In defence of a dad

10 April 2012

Now Sean Penn can join Cliff (Charly) Robertson, Dustin (Rainman) Hoffman and Edward (The Score) Norton and claim disability points for playing a mental retard. Oscar voters, however, refused to applaud. No wonder: this crudely simplified, lachrymose and patronising story of a man whose mental age (seven) is rapidly being overtaken by his illegitimate child's chronological age puts all your charitable feelings to the test. It spells out its story in alphabet blocks.

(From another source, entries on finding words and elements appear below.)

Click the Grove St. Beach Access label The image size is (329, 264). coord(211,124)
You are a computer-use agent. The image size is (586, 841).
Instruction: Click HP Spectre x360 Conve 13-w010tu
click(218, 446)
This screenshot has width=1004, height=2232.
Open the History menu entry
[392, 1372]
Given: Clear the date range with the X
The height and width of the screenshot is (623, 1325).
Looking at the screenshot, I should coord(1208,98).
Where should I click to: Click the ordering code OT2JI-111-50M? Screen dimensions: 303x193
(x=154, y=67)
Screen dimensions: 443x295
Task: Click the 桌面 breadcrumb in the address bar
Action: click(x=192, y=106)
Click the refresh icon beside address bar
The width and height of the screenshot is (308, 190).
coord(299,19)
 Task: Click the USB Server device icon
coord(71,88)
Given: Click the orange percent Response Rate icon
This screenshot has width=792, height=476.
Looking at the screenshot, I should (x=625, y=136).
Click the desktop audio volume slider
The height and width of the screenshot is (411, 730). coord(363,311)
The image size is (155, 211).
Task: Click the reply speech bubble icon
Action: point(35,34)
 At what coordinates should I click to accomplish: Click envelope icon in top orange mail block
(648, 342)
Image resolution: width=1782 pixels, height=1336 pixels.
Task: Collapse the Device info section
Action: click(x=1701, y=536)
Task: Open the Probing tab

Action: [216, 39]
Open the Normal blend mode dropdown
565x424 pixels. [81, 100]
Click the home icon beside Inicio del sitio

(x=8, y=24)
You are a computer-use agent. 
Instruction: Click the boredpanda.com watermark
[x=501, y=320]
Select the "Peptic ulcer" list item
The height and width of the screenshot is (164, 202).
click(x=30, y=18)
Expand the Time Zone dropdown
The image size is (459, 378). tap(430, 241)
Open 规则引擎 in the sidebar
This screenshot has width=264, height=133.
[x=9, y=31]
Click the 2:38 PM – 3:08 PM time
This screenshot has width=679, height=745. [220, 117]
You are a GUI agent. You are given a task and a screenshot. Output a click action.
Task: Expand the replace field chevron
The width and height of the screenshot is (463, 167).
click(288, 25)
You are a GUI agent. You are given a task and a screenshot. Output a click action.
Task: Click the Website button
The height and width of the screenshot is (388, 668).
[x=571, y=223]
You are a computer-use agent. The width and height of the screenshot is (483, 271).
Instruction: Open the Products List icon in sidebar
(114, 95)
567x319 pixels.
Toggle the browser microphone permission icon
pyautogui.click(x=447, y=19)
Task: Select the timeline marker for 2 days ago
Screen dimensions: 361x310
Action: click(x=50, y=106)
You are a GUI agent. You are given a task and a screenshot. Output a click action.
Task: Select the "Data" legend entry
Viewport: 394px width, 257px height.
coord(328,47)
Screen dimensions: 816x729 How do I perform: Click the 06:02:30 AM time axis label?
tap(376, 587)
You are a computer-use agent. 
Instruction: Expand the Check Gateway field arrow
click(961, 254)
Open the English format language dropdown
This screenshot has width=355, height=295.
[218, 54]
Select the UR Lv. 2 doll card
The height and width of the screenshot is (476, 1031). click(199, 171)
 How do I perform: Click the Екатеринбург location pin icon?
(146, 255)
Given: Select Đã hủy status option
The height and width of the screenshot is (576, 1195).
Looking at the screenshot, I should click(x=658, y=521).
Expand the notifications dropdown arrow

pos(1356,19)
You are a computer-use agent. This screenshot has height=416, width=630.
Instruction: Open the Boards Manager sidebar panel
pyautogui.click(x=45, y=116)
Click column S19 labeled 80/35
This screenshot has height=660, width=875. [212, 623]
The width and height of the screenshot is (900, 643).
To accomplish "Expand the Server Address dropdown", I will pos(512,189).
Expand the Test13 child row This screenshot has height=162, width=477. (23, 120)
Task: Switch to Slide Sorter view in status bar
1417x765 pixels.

Penn's Sam, looking like a woebegone Stan Laurel suffering from Novocaine injections, works as a waiter in a local Starbucks - the movie's sole irony is a brief shot of no fewer than three Starbucks franchises in the same street - where everyone just loves his constant caw of congratulations when they order a cafe mocha: "A good choice." When he has taken off his apron and rushed home at the hobble that Penn believes connotes weakness in the left-frontal lobes, an idyllic child called Lucy (after Lucy in the Sky with Diamonds) embraces him, and holds back on her own reading progress so that she shan't outstrip dad's success with Dr Seuss.

Sam's middle-ageing cronies are four other mentally disadvantaged buddies, though one of them can quote the director and year of every movie that's been made (or at least those in the video store).

This urban fairy tale, directed by a woman, Jessie Nelson, whose skills seem to have been developed for elementary-school playgroups, ends when the Department of Child and Family Services intervenes to put Lucy (Dakota Fanning) into care. Enter Michelle Pfeiffer as the pricy lawyer whose own guilt over a marital bust-up makes her lower her charge-by-the-hour advocacy for a pro bono defence of Sam.

The courtroom hearings are interminable, but boil down to the insultingly simplistic choice of the kind of parent who's best for Lucy - one with "intellect" or one with "love". Next case, please.

Pfeiffer looks as if she has the face of a much younger woman painted on her own and boy, doesn't she suffer for being a power-lady with a career and a swimming pool, but also a neglected brat of a child and a husband who's gone off without even taking his 10 suits out of the closet. In Sam, she finds fulfilment, if not a fee.

I rooted almost audibly for the opposing attorney (Richard Schiff) who dares to hint that perhaps someone mentally immature isn't the best choice to leave in charge of a little girl starting, as they put it, to "develop". I'd even have given a warm round of applause if that one-time professional man-child Pee Wee Herman could have taken Penn's place: he'd have fitted in nicely with Nelson's formula of following up every one of Sam's setbacks with a spirits-raising little pop jingle on the soundtrack. Pee Wee could have sung along.